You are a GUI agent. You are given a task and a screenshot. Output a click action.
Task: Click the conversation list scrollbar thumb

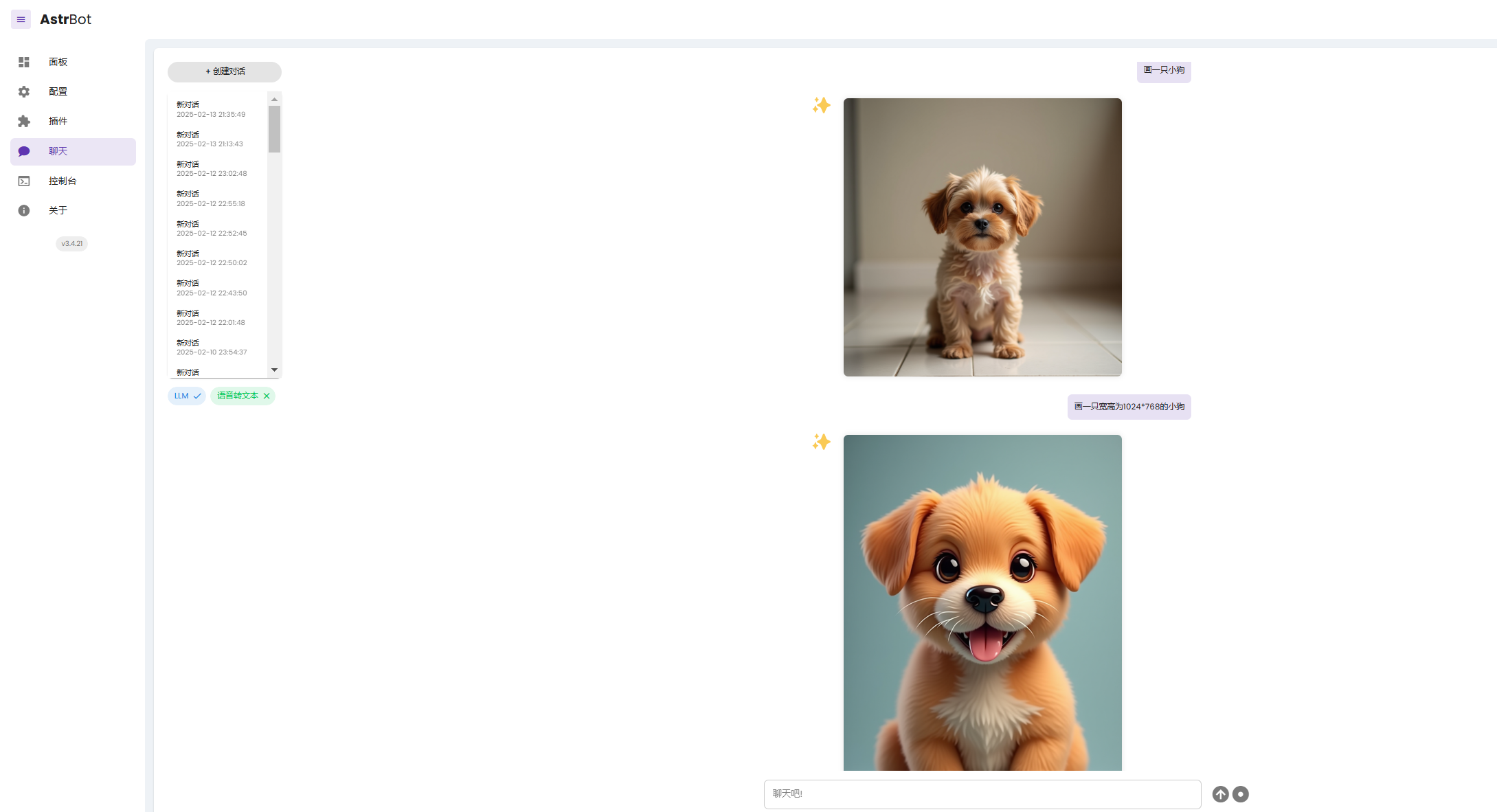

▬▬▬

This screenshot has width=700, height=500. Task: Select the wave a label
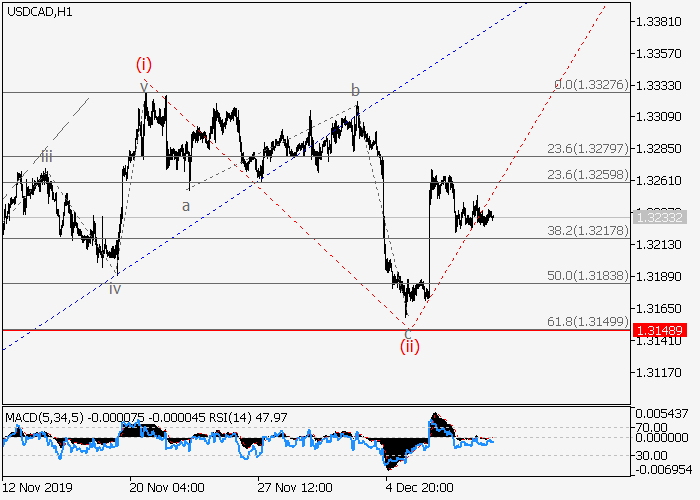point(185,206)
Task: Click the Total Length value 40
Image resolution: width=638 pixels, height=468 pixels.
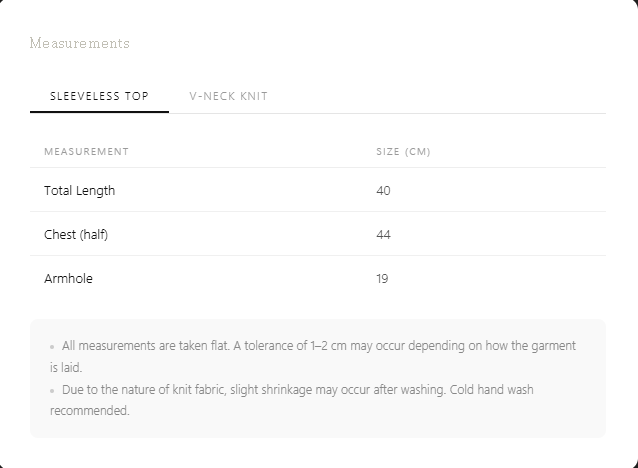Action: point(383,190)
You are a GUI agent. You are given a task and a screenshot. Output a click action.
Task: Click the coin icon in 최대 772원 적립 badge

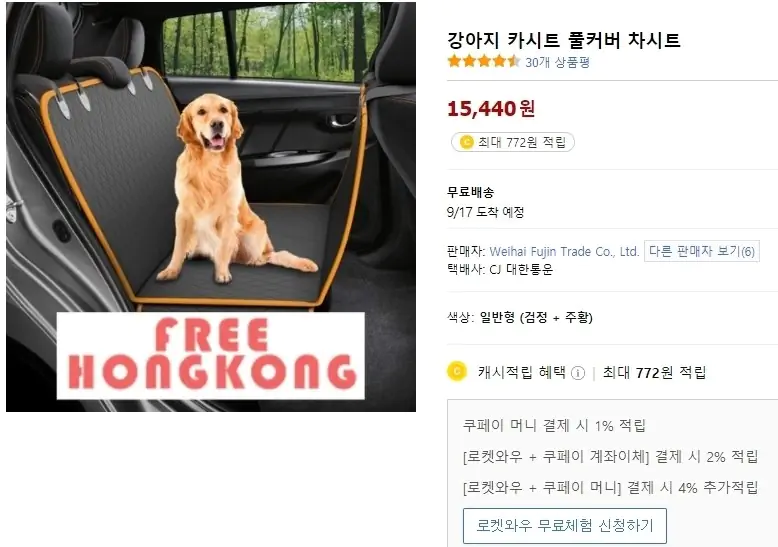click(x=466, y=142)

▬▬▬

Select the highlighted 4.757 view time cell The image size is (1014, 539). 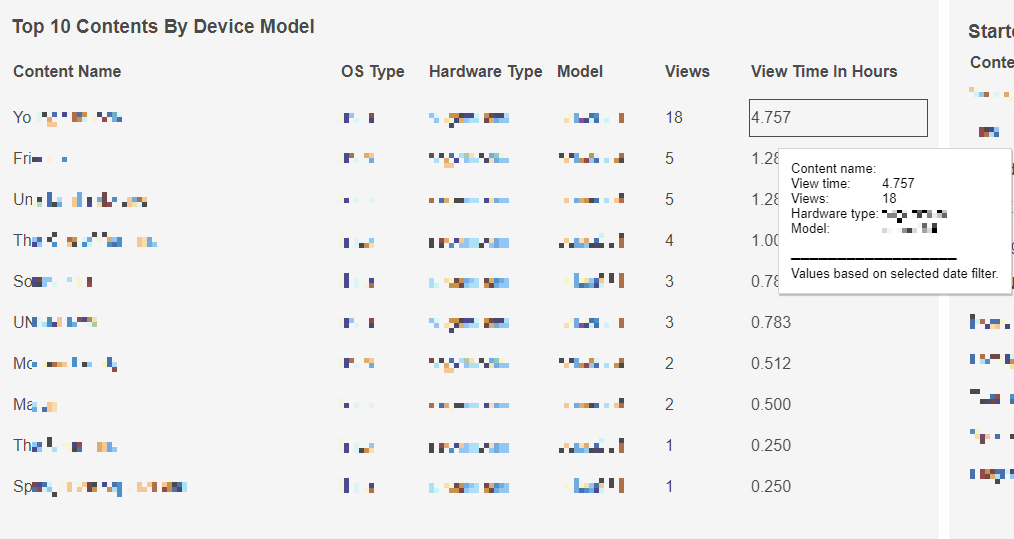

▬▬▬

**TASK DESCRIPTION**
Transcribe the part that opens with the line containing "This screenshot has" and closes with the line containing "click(x=466, y=142)", both of those lines included. Leave the pictures out of your copy.

**OUTPUT FOR THIS EXERCISE**
This screenshot has width=700, height=500. Task: Select the wave a label
point(185,206)
Task: Click the Total Length value 40
Image resolution: width=638 pixels, height=468 pixels.
Action: point(383,190)
You are a GUI agent. You are given a task and a screenshot. Output a click action.
Task: Click the coin icon in 최대 772원 적립 badge

click(x=466, y=142)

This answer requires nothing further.